**** Фрагмент источника

Зная политическое устройство СССР (или хотя бы современной РФ), впору удивиться отсутствию в синклите шефа госбезопасности. Но это направление Сталин курировал персонально. Председателем ОГПУ был дворянин-особист Вячеслав Менжинский – заложивший основы гулаговской индустрии и создавший сеть политизоляторов для содержания оппозиционных активистов. Но практическое руководство в начале 1930-х брал в свои руки первый зам Менжинского, начальник Секретно-оперативного управления Генрих Ягода. Ему не требовалось формальное членство в Политбюро. Давнее приятельство со Свердловым и Дзержинским и так вводило его в высший круг.

Все члены Политбюро, кроме Рыкова, принадлежали к сталинской группировке. Рыков среди них не задержался. В декабре он был отставлен с правительственных постов и выведен из Политбюро. Ещё раньше Политбюро покинули партийный куратор интеллигенции Николай Бухарин и партийный начальник профсоюзов Михаил Томский. Втроём они составляли «правый уклон». По факту доминировавший в социально-экономической политике ВКП(б) 1920-х.

********
**** Сохранённые записи

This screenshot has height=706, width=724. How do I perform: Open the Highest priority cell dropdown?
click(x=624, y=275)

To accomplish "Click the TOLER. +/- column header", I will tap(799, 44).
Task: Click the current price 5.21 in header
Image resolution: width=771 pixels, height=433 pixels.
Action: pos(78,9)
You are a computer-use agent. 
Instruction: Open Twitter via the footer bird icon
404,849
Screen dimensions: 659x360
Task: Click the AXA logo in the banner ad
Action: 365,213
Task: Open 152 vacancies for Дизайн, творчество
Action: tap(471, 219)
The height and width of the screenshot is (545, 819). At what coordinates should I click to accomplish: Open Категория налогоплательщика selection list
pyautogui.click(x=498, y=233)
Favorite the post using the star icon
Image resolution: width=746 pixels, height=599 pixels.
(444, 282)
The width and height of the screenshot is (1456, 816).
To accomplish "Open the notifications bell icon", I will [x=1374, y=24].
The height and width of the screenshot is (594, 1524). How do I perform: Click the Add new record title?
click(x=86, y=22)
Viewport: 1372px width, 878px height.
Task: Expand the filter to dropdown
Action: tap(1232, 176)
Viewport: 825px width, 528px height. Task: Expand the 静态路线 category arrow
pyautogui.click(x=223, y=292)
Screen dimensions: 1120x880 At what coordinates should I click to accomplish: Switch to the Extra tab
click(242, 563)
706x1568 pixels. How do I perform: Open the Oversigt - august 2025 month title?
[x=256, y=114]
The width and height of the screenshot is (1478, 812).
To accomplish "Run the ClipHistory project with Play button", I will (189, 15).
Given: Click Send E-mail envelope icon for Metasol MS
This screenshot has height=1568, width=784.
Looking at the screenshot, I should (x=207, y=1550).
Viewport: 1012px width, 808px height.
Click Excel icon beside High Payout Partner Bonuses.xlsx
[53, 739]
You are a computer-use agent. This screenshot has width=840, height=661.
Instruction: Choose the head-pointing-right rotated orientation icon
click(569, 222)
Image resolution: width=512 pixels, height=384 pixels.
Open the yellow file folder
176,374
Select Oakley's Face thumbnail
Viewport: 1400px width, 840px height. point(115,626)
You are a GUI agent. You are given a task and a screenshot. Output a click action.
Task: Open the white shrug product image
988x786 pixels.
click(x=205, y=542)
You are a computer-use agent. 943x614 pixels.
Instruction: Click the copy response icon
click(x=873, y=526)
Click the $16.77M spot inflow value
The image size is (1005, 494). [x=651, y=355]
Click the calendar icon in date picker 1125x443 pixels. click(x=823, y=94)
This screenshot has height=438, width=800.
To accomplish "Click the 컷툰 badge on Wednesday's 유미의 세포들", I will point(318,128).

********

■ **Условие задачи 1**
Ответьте по фрагменту о Политбюро:
(a) Кто был председателем ОГПУ?
(b) Какие должности занимал Генрих Ягода?
(c) Кто вместе с Рыковым составлял «правый уклон»?
■ **Условие задачи 2**
Перепишите дословно участок записей от строки, содержащей «Screen dimensions: 1120x880», до конца записей, включая обе границы.

■ **Полное решение 1**
(a) Вячеслав Менжинский.
(b) Первый зам Менжинского и начальник Секретно-оперативного управления.
(c) Николай Бухарин и Михаил Томский.

■ **Полное решение 2**
Screen dimensions: 1120x880 At what coordinates should I click to accomplish: Switch to the Extra tab
click(242, 563)
706x1568 pixels. How do I perform: Open the Oversigt - august 2025 month title?
[x=256, y=114]
The width and height of the screenshot is (1478, 812).
To accomplish "Run the ClipHistory project with Play button", I will (189, 15).
Given: Click Send E-mail envelope icon for Metasol MS
This screenshot has height=1568, width=784.
Looking at the screenshot, I should (x=207, y=1550).
Viewport: 1012px width, 808px height.
Click Excel icon beside High Payout Partner Bonuses.xlsx
[53, 739]
You are a computer-use agent. This screenshot has width=840, height=661.
Instruction: Choose the head-pointing-right rotated orientation icon
click(569, 222)
Image resolution: width=512 pixels, height=384 pixels.
Open the yellow file folder
176,374
Select Oakley's Face thumbnail
Viewport: 1400px width, 840px height. point(115,626)
You are a GUI agent. You are given a task and a screenshot. Output a click action.
Task: Open the white shrug product image
988x786 pixels.
click(x=205, y=542)
You are a computer-use agent. 943x614 pixels.
Instruction: Click the copy response icon
click(x=873, y=526)
Click the $16.77M spot inflow value
The image size is (1005, 494). [x=651, y=355]
Click the calendar icon in date picker 1125x443 pixels. click(x=823, y=94)
This screenshot has height=438, width=800.
To accomplish "Click the 컷툰 badge on Wednesday's 유미의 세포들", I will point(318,128).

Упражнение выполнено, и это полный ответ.